Optimal and Robust Control

Knowledge (I memorize and understand)

1. Explain and demonstrate how we can describe uncertainty in a linear model of a dynamical system in frequency domain (using a weighting filter W and the \(\Delta\) term). Discuss the additive and multiplicative (input and output) models of uncertainty and their inverses. 
2. Explain and demonstrate the usage of Linear Franctional Transformation (LFT) as a general (unifying) framework for modeling uncertainty.
3. Define the \(\mathcal H_\infty\) norm of a system. Both SISO and MIMO. In the MIMO case this is related to SVD decomposition of a matrix, therefore be ready to explaining the decomposition itself (and, for example, to explain the difference between SVD and eigen decomposition).
4. State the conditions of robust (closed-loop) stability in presence of additive or multiplicative uncertainty in the system. State them both in the form of a frequency-wise inequality but also in the form utilizing the \(\mathcal H_\infty\) norm of a closed-loop transfer function.
5. State the conditions of robust (closed-loop) stability within the LFT framework (hint: small gain theorem).
6. State the conditions of robust performance in presence of multiplicative uncertainty and discuss how it could be approximated using the bound on the \(\mathcal H_\infty\) norm of some related closed-loop transfer function.

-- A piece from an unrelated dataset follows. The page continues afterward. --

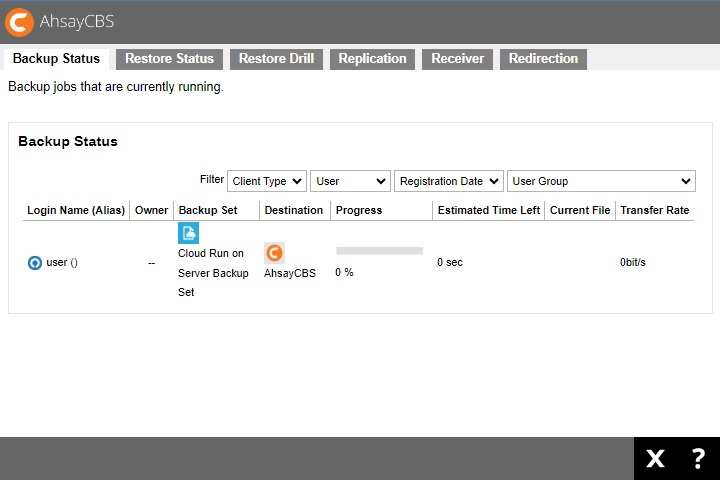Expand the User Group filter dropdown
This screenshot has width=720, height=480.
click(601, 181)
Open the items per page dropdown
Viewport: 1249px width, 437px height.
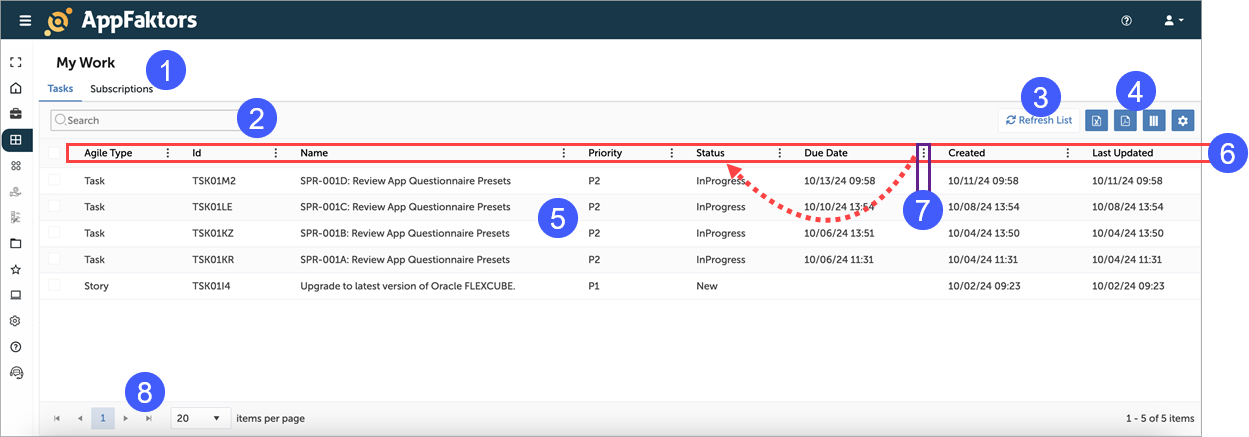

Skills (I can use the knowledge to solve a problem)

1. Create a model of an uncertain system in frequency domain, that is, you should provide a (model of a) nominal system and a weighting filter together with the specification which kind of uncertainty structure they are representing (additive, input/output multiplicative, inverse...). Design some decent controller using the techniques that you already master and check if the resulting feedback interconnection is robustly stable and if the performance is robust as well.